По Будапешту идет молодой мужчина. Мы почему-то догадываемся, что он русский и ждем, видимо, какой-то напрашивающейся драмы – криминальной, шпионской, политической. Мы не знаем главного секрета – в наших условиях ожидание драмы само делается драмой, и, недоумевая, ведь ничего не происходит, мы смотрим, как этот русский в Будапеште заходит купить кофе, выходит с ним на улицу, смотрит в смартфон, потом по сторонам.
Стоит уточнить, что его зовут Егор, ему здесь нет тридцати, и его Будапешт – одна из множества точек назначения самой, наверное, странной волны русской эмиграции в середине десятых. Газетная статистика отъездов, общее ощущение, что разъезжаются все, и лозунг про «русский мир», ставший уже совсем казенным и не позволяющий называть этим именем – русский мир, – ту новую географию разъехавшихся по планете молодых интеллигентов.
Они уезжали не «за чем-то» (как когда-то за колбасой), не «от чего-то» (как когда-то от войн и голода). Можно предположить, что это была рефлекторная реакция на внутрироссийскую неподвижность – давайте заменим очевидное «застой» на менее заезженный синоним, чтобы было ясно, в чем может быть дело: Россия десятых застывала, останавливалась, любые слова звучали все глуше, любые надежды становились все несерьезнее. Егор в Будапеште – ученый-политолог, и наука в тот момент выглядела как маршрут побега; будучи редактором его журналистских текстов до отъезда, я видел, как в них на смену ситуативным реакциям откуда-то приходит что-то совсем другое – тогда казалось, что инстинкт исследователя, понимающего вдруг, что пространство, якобы знакомое всем, не просто не изучено и не описано, но описано совсем не теми словами, которых оно заслуживает. Такой инстинкт есть у многих (не у всех), но почему-то приводит он чаще всего к иллюзиям, будь то собственное мессианство или следование чужому, но можно отступить – и, наверное, уход (а с учетом географии – и отъезд) Егора в науку был отступлением, но, может быть, и отступление иногда становится тем движением, без которого можно застыть навсегда?

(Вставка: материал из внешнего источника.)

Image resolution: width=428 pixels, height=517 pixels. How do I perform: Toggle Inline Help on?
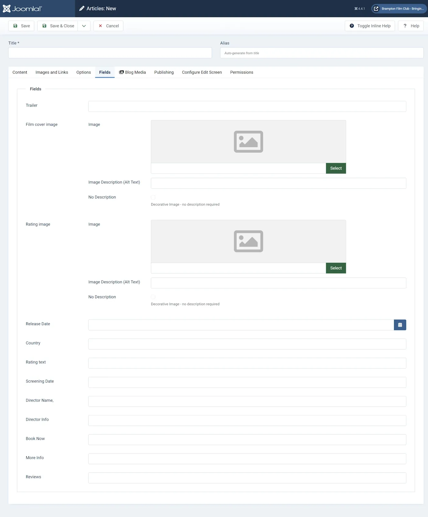click(370, 26)
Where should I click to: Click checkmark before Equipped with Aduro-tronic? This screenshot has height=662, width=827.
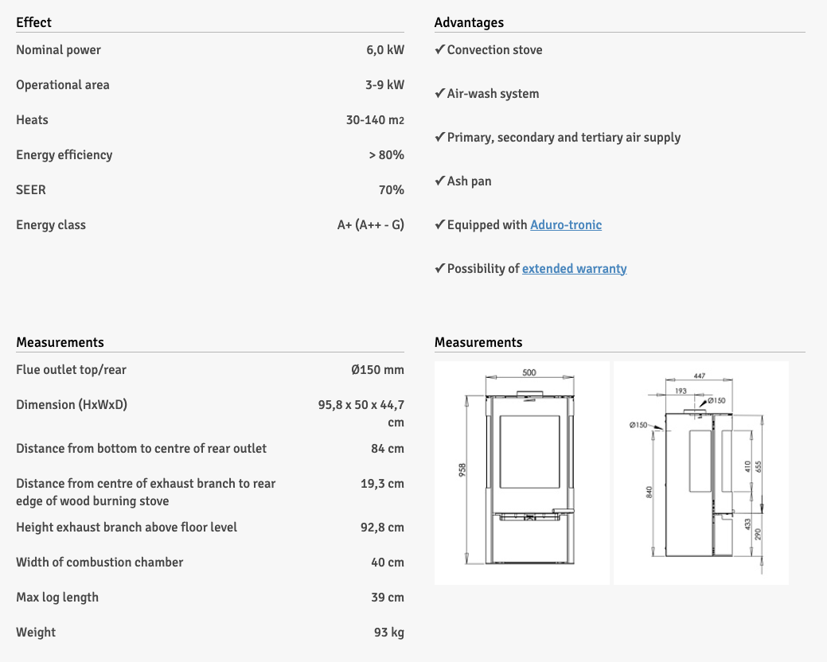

И вот Егор идет по Будапешту – уже тому, новому, орбановскому, который вдруг делается так похож на застывающую Россию, и университет, – а мы понимаем, что такое университет в Европе, – вдруг, оставаясь университетом, делается таким же врагом государства, каким и в России в те годы оказывалось едва ли не любое просвещение. Привычные объяснения делаются такими же ничего не объясняющими, как в России, и почему-то хочется думать, что круг героев этой книги начал складываться именно тогда – когда растерянный молодой русский гуманитарий бродил про Будапешту середины десятых.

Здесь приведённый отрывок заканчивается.